EXERCISE GOAL |
Find where "Click the company" occurs in the data below, and retype that line and every later line exactly.

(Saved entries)

***

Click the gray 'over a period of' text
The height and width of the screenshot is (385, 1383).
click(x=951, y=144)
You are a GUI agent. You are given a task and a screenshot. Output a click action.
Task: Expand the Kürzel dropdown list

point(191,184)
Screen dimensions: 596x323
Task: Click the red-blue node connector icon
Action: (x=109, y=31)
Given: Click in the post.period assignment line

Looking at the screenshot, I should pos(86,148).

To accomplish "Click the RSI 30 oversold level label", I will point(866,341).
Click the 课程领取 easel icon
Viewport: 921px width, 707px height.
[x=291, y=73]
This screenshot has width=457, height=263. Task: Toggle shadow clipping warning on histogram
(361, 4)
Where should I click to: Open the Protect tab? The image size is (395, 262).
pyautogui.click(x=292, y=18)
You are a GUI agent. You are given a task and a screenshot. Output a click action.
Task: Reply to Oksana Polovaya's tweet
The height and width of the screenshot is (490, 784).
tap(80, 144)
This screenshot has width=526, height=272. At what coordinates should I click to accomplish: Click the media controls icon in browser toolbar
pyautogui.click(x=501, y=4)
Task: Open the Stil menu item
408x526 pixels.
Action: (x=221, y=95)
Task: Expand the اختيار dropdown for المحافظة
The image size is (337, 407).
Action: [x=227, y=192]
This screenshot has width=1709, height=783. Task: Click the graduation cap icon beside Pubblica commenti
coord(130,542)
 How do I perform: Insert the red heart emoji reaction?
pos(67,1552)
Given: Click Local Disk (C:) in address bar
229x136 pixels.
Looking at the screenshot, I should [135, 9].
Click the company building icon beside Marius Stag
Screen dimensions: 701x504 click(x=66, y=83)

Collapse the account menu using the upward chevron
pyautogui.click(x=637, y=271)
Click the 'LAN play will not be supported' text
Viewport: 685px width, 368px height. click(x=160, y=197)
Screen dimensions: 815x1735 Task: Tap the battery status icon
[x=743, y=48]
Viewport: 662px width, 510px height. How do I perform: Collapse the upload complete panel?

***

EXERCISE SOLUTION |
Click the company building icon beside Marius Stag
Screen dimensions: 701x504 click(x=66, y=83)

Collapse the account menu using the upward chevron
pyautogui.click(x=637, y=271)
Click the 'LAN play will not be supported' text
Viewport: 685px width, 368px height. click(x=160, y=197)
Screen dimensions: 815x1735 Task: Tap the battery status icon
[x=743, y=48]
Viewport: 662px width, 510px height. How do I perform: Collapse the upload complete panel?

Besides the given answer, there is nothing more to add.